** Quoted text **
====================

Here's my question: what if the deal were exactly the same in every way except that the Met threw in a couple million dollars? Maybe I'm wrong, but something tells me we'd be looking at a very different reaction right now. More along the lines of: HOW DARE THEY?
In this connection, I received an interesting email today from arts journalist Daniel Grant:
"It has occurred to me that part of the reason that AAM and AAMD seek to place obstacles in the way of deaccessioning at museums (proceeds must be used to purchase more objects) is a fear and scorn of private ownership. The belief exists that a work of art consigned to a museum's storage vaults in perpetuity is preferable to the enjoyment an owner (and that person's friends and family) may receive from viewing the object. In the 1980s, there was great fear of the Japanese buying everything in America, and now we may be in fear of Russians or Indians or Saudis or Chinese buyers who will rob us of our heritage. In that regard, the AAM and AAMD restrictions may serve as a type of tariff or embargo on global trade. Others appear to be more worried about the Crystal Bridges Museum in Arkansas snatching up treasures from New York City, Philadelphia, Nashville and other major cities. (That's not xenophobia but just snobbery: If those hicks want to look at real art, let them come to the Big Apple.)

====================

[Data records]
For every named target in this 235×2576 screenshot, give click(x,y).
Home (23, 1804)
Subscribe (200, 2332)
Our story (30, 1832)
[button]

====================

** The task **
Update the deaccessioning text from the words "Here's my question: what" through "HOW DARE THEY?", changing "a couple million dollars" to "a few million dollars".

** Response for this exercise **
Here's my question: what if the deal were exactly the same in every way except that the Met threw in a few million dollars? Maybe I'm wrong, but something tells me we'd be looking at a very different reaction right now. More along the lines of: HOW DARE THEY?